Last post 11:03 am January 25, 2016 by Ian Mitchell
5 replies
11:14 am January 14, 2016

Application development will always have bugs somewhere.

What do you do when the Development Team delivers a functionality that fulfills the Done criteria, then down the line in some future Sprint, you discover a flaw in the code for that aforementioned Done function?

Do you reintroduce the same Sprint backlog item, or create a new one?


12:10 pm January 14, 2016

Teams should try to improve the Definition of Done for each increment, so that the quality of the product can improve with each release.

Setting the quality bar higher may mean that additional work must be undertaken if the product is to henceforth meet that standard. In other words, new "undone" work might be recognized as needing to be completed if the quality gap is to be bridged in future increments.

This new work must be included in the Product Backlog and estimated. Features that were once thought to be complete may therefore need to be included again. In this case the estimate given to each of them should reflect the new work needed to meet the revised Definition of Done. These are therefore effectively new items on the Product Backlog.


04:32 pm January 14, 2016

The team completes a story according to the agreed-to DoD. The business confirms that all acceptance criteria have been met, and gives its blessing. The sprint is closed.

Later, a flaw/bug/oversight is identified with the original story. That effort is over and done with. A new story (or stories) needs to be created to address the issue, and prioritized accordingly by the business for a future sprint.

The retrospective can serve as a good forum for analysis in determining root cause. Was the functionality tested appropriately? Were assumptions made that ultimately turned out incorrect? Was the acceptance criteria insufficient?


03:31 am January 15, 2016

Note that the Product Backlog is not limited to contain User Stories. It can also contain bug fixes that can be prioritized by he PO.


06:15 am January 25, 2016

Interesting, we are struggling with this issue.

Ian, if I understand correctly you are saying: Dev team: "We just found that last sprints' story crashes the application when doing flow X. So we go to the PO and tell him: we just found a bug, is it important enough to uproot the current sprint? Or do we place the bug somewhere halfway in the backlog so that it never gets solved, as the PO usually has other priorities"

What about having a Definiton of Done that says something about technical debt, or the amount of bugs? As an empowered dev team member, taking pride in my product and fixing this is pretty high on my list of priorities. As a 'scrum anarchist' I would say: the PO can tell us what new things to work on, but we choose how to build it. And part of how is limiting technical debt and open bugs.

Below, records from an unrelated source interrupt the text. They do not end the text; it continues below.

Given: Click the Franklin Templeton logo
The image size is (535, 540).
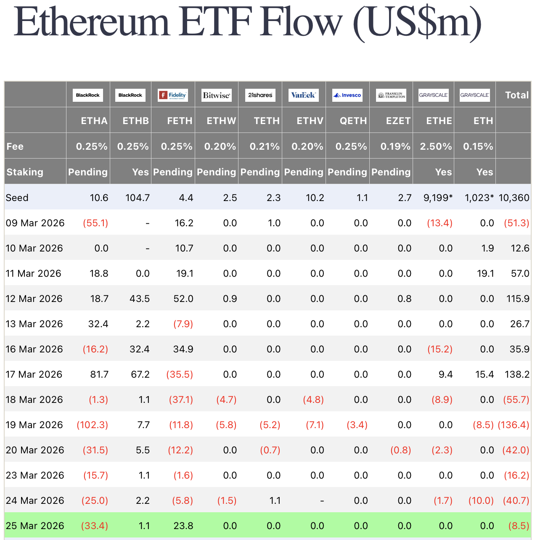Looking at the screenshot, I should [391, 95].
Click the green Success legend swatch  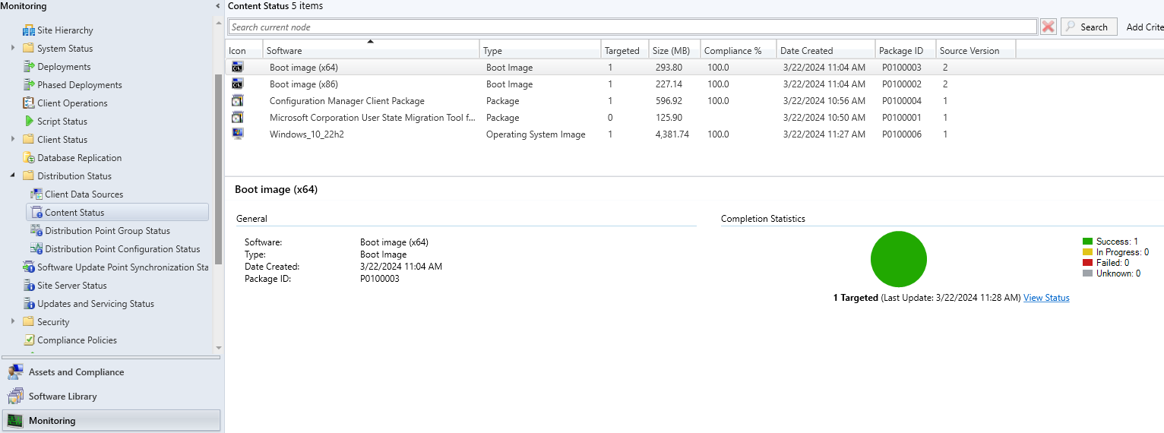[1087, 242]
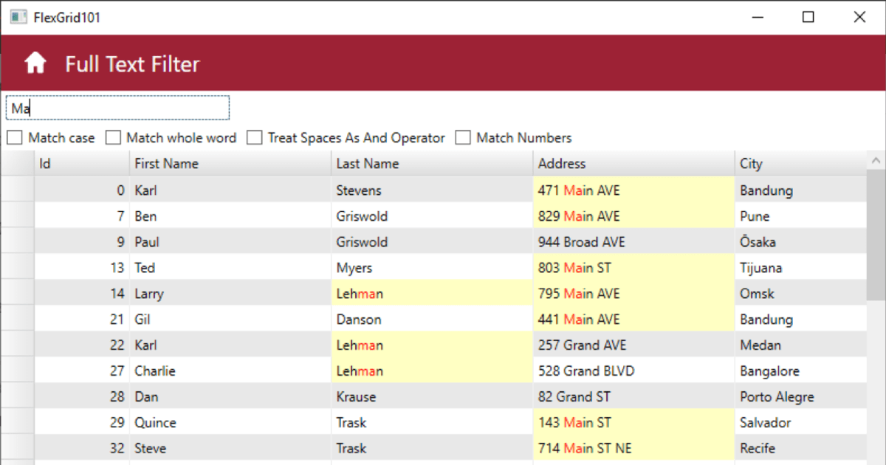Click the scroll up arrow of grid
The image size is (886, 465).
[876, 160]
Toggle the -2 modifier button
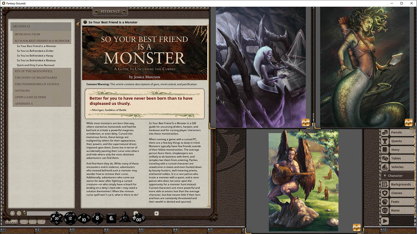Image resolution: width=417 pixels, height=234 pixels. coord(33,222)
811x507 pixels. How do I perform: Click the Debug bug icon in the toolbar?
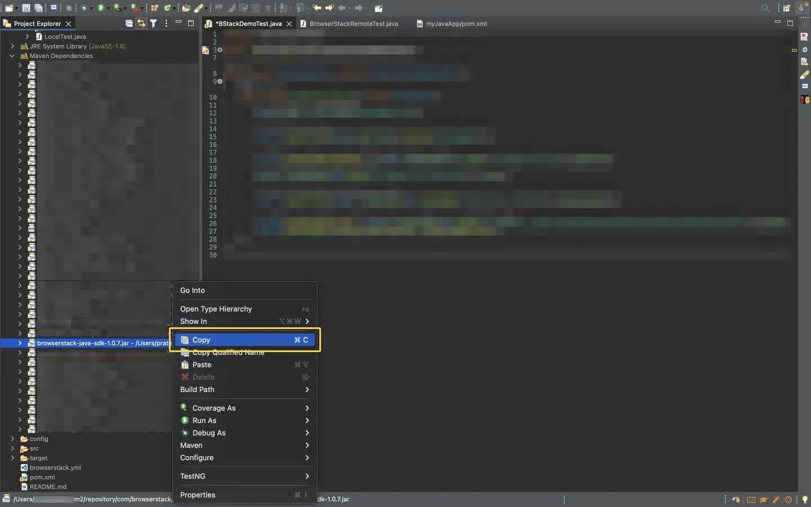tap(84, 8)
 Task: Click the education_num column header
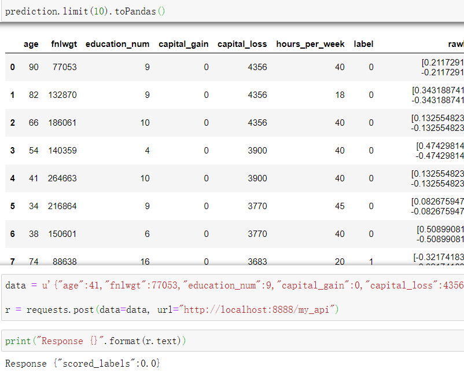[117, 44]
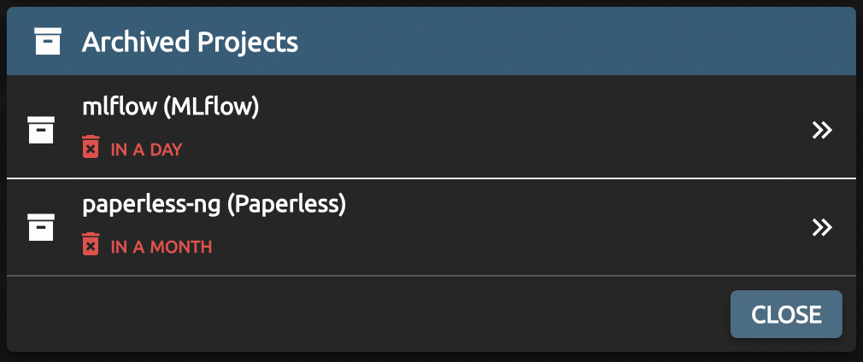Click the red trash icon under paperless-ng
The image size is (863, 362).
90,246
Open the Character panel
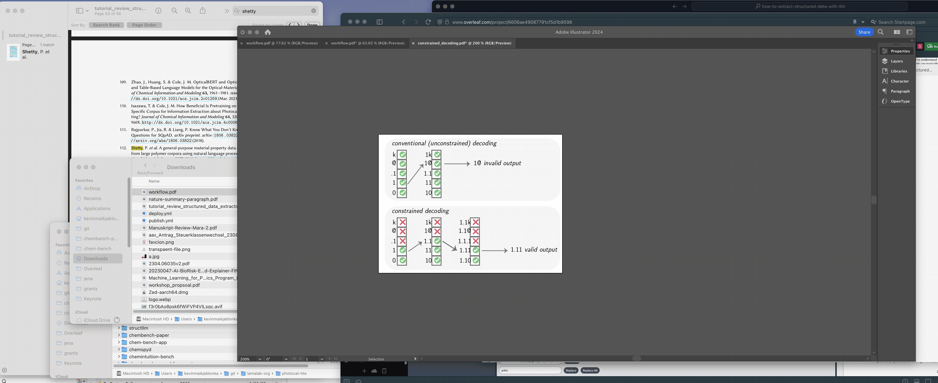The height and width of the screenshot is (383, 938). click(x=899, y=81)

So Sanjar, I would suggest: if it is a bug that can be solved in about 2 hours, just fix it, this saves a lot of discussion. If it will take a day or more, you should discuss it with the PO. We currently work as follows (but I doubt this is Scrum);
- Bugs found on stories which were in this sprint, are fixed in this sprint
- Bugs found on stories from earlier sprints are solved next sprint (PO has no say in this)
- Feature requests are planned in the next sprint as the PO requests
The storing of bugs until next sprint is too bureaucratic for my liking (as a tester ;), and they tend to pile up fast. I think Lean (wher the roots Scrum lie) propagates a fix it now and fix it good mentality.


11:03 am January 25, 2016

> Ian, if I understand correctly you are
> saying: Dev team: "We just found that
> last sprints' story crashes the
> application when doing flow X. So we go
> to the PO and tell him: we just found a
> bug, is it important enough to uproot the
> current sprint? Or do we place the bug
> somewhere halfway in the backlog so
> that it never gets solved, as the PO
> usually has other priorities"

If it is a defect and it can be fixed in the current Sprint without imperilling the Goal, fix it, along with the Definition of Done.

Otherwise the flow that exposes it represents a scope increase that cannot be absorbed. The flow must therefore be accounted for on the Product Backlog so that an improved Definition of Done can be satisfied. Whether it is called a defect, bug, or user story is immaterial. It is work to be done. It should be placed at the very bottom of the Product Backlog because the PO has not yet had the opportunity to prioritize it relative to everything else that has to be done. Priorities of backlog items should be determined by the PO based on the relative value that is likely to be delivered.